╭─ Provided material
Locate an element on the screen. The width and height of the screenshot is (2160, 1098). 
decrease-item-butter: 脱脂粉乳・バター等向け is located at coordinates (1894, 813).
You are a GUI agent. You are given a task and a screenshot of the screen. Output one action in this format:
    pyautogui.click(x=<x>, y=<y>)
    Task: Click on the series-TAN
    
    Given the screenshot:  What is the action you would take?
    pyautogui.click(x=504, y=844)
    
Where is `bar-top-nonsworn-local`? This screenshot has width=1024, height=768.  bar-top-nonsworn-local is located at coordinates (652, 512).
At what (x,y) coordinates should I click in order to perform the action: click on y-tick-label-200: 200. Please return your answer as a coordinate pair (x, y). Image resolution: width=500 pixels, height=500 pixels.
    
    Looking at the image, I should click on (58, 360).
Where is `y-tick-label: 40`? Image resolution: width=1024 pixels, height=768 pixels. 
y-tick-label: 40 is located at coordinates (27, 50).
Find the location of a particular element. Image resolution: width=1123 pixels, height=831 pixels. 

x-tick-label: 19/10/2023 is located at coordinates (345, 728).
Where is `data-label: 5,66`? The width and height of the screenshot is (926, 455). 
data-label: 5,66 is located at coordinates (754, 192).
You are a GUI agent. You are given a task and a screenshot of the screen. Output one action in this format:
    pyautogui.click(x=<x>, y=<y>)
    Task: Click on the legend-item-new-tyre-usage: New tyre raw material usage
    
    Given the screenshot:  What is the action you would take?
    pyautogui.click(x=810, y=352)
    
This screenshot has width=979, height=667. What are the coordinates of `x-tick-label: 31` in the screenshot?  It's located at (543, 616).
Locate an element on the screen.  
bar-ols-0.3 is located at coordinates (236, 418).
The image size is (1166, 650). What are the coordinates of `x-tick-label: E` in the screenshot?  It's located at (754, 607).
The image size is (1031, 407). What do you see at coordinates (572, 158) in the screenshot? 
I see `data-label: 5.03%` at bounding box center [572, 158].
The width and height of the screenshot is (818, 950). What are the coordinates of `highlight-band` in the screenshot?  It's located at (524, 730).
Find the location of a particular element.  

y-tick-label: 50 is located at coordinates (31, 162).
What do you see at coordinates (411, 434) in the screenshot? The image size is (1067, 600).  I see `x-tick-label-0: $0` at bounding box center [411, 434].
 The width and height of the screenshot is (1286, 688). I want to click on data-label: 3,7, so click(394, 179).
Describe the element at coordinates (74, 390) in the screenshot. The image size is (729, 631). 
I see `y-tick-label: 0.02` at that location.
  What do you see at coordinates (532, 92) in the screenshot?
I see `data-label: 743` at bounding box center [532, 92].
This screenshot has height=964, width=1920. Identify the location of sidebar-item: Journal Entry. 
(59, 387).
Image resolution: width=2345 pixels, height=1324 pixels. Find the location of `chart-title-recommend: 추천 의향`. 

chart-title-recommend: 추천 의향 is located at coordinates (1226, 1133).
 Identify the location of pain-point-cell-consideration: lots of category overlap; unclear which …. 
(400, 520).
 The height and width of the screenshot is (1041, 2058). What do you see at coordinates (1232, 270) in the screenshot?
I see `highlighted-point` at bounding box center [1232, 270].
╰─
Your instructions
Set out every line of the records above as a Markdown table with the columns No. and Line, numbering the rows in order and skipping blank lines.

The answer
| No. | Line |
|---|---|
| 1 | Locate an element on the screen. The width and height of the screenshot is (2160, 1098).  |
| 2 | decrease-item-butter: 脱脂粉乳・バター等向け is located at coordinates (1894, 813). |
| 3 | You are a GUI agent. You are given a task and a screenshot of the screen. Output one action in this format: |
| 4 |     pyautogui.click(x=<x>, y=<y>) |
| 5 |     Task: Click on the series-TAN |
| 6 |     Given the screenshot:  What is the action you would take? |
| 7 |     pyautogui.click(x=504, y=844) |
| 8 | Where is `bar-top-nonsworn-local`? This screenshot has width=1024, height=768.  bar-top-nonsworn-local is located at coordinates (652, 512). |
| 9 | At what (x,y) coordinates should I click in order to perform the action: click on y-tick-label-200: 200. Please return your answer as a coordinate pair (x, y). Image resolution: width=500 pixels, height=500 pixels. |
| 10 |     Looking at the image, I should click on (58, 360). |
| 11 | Where is `y-tick-label: 40`? Image resolution: width=1024 pixels, height=768 pixels.  |
| 12 | y-tick-label: 40 is located at coordinates (27, 50). |
| 13 | Find the location of a particular element. Image resolution: width=1123 pixels, height=831 pixels.  |
| 14 | x-tick-label: 19/10/2023 is located at coordinates (345, 728). |
| 15 | Where is `data-label: 5,66`? The width and height of the screenshot is (926, 455).  |
| 16 | data-label: 5,66 is located at coordinates (754, 192). |
| 17 | You are a GUI agent. You are given a task and a screenshot of the screen. Output one action in this format: |
| 18 |     pyautogui.click(x=<x>, y=<y>) |
| 19 |     Task: Click on the legend-item-new-tyre-usage: New tyre raw material usage |
| 20 |     Given the screenshot:  What is the action you would take? |
| 21 |     pyautogui.click(x=810, y=352) |
| 22 | This screenshot has width=979, height=667. What are the coordinates of `x-tick-label: 31` in the screenshot?  It's located at (543, 616). |
| 23 | Locate an element on the screen.   |
| 24 | bar-ols-0.3 is located at coordinates (236, 418). |
| 25 | The image size is (1166, 650). What are the coordinates of `x-tick-label: E` in the screenshot?  It's located at (754, 607). |
| 26 | The image size is (1031, 407). What do you see at coordinates (572, 158) in the screenshot?  |
| 27 | I see `data-label: 5.03%` at bounding box center [572, 158]. |
| 28 | The width and height of the screenshot is (818, 950). What are the coordinates of `highlight-band` in the screenshot?  It's located at (524, 730). |
| 29 | Find the location of a particular element.   |
| 30 | y-tick-label: 50 is located at coordinates (31, 162). |
| 31 | What do you see at coordinates (411, 434) in the screenshot? The image size is (1067, 600).  I see `x-tick-label-0: $0` at bounding box center [411, 434]. |
| 32 |  The width and height of the screenshot is (1286, 688). I want to click on data-label: 3,7, so click(394, 179). |
| 33 | Describe the element at coordinates (74, 390) in the screenshot. The image size is (729, 631).  |
| 34 | I see `y-tick-label: 0.02` at that location. |
| 35 |   What do you see at coordinates (532, 92) in the screenshot? |
| 36 | I see `data-label: 743` at bounding box center [532, 92]. |
| 37 | This screenshot has height=964, width=1920. Identify the location of sidebar-item: Journal Entry.  |
| 38 | (59, 387). |
| 39 | Image resolution: width=2345 pixels, height=1324 pixels. Find the location of `chart-title-recommend: 추천 의향`.  |
| 40 | chart-title-recommend: 추천 의향 is located at coordinates (1226, 1133). |
| 41 |  Identify the location of pain-point-cell-consideration: lots of category overlap; unclear which ….  |
| 42 | (400, 520). |
| 43 |  The height and width of the screenshot is (1041, 2058). What do you see at coordinates (1232, 270) in the screenshot? |
| 44 | I see `highlighted-point` at bounding box center [1232, 270]. |